---- MATERIAL FOR THIS EXERCISE

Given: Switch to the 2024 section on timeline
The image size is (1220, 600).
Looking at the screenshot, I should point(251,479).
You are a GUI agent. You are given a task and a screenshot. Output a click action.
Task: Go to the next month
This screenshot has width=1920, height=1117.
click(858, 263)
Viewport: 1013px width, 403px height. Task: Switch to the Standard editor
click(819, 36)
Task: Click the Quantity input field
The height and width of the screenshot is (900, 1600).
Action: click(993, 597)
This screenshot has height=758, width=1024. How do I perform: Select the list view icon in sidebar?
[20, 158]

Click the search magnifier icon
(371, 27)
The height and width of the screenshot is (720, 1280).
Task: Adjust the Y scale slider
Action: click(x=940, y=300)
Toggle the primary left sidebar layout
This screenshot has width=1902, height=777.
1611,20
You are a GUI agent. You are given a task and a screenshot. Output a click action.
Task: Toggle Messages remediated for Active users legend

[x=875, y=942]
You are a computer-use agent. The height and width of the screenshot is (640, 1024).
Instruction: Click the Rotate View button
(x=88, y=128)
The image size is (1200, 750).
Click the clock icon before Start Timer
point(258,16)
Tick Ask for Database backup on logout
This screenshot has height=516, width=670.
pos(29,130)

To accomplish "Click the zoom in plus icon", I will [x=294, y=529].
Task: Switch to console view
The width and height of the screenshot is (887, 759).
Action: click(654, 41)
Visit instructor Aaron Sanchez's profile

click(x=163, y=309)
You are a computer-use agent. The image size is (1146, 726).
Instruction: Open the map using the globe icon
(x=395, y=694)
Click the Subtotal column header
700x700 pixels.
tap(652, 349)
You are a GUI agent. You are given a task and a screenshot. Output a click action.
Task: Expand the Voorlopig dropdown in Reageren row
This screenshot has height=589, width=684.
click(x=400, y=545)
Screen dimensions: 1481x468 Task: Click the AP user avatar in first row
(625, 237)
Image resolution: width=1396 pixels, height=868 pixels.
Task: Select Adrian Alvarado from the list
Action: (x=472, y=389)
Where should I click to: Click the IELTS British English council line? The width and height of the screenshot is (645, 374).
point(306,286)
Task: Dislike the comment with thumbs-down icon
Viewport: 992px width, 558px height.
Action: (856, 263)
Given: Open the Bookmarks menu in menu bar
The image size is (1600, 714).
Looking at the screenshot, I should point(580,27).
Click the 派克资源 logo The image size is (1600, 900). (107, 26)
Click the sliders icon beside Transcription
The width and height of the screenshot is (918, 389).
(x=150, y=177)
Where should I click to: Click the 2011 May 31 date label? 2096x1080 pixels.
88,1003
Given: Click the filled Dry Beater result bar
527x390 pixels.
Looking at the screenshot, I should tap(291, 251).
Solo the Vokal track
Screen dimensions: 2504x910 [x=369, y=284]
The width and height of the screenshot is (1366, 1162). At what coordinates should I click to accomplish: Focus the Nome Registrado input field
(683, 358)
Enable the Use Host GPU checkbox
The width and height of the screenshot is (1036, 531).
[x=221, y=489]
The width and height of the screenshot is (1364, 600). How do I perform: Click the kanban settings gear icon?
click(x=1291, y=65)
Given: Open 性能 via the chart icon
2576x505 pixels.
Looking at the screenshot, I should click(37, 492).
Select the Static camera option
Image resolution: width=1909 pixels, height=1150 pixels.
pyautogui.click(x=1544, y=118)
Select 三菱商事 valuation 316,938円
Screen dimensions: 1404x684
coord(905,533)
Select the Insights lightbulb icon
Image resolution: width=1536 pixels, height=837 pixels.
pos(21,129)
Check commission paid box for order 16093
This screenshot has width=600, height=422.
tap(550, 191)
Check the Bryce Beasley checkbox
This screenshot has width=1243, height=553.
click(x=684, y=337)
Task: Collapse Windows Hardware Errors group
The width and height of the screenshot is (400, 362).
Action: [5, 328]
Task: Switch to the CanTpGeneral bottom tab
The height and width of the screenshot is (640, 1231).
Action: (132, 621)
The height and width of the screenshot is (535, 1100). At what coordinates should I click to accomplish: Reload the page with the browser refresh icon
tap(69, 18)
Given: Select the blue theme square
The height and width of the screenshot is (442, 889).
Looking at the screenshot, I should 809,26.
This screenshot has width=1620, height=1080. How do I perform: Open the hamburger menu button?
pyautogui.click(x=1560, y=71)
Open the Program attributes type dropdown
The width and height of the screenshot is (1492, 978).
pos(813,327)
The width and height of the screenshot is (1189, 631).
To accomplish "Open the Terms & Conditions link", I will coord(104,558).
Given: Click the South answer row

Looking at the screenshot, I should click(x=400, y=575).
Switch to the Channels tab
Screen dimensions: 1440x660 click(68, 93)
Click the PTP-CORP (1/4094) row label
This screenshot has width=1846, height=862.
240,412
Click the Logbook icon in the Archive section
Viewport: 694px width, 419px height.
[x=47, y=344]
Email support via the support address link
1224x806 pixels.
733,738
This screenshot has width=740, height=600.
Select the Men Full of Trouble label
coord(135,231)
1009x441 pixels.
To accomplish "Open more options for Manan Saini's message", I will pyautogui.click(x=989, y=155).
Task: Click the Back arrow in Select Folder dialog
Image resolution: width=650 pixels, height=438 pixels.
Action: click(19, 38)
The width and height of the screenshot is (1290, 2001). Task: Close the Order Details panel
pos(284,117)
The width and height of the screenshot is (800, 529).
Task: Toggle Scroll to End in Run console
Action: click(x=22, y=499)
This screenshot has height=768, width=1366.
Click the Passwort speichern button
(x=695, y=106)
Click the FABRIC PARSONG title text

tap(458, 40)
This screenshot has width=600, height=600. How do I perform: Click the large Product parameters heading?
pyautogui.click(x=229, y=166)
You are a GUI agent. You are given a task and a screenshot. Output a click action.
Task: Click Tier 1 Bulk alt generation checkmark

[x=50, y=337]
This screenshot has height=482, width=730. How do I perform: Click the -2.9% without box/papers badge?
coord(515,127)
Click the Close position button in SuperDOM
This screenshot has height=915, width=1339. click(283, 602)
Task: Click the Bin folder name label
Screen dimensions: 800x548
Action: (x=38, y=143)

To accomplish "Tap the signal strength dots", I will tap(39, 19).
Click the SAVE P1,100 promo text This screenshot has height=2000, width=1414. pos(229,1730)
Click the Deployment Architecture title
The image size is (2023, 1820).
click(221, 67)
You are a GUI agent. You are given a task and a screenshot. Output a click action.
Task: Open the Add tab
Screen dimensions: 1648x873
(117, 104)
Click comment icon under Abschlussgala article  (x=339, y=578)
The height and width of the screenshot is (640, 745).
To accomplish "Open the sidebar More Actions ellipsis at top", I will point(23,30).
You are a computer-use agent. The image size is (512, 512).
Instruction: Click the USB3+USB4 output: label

--------

> **WORK REQUEST**
Pick out the lines above that hold the string "link" and show them.

> **RESPONSE BOX**
To accomplish "Open the Terms & Conditions link", I will coord(104,558).
Email support via the support address link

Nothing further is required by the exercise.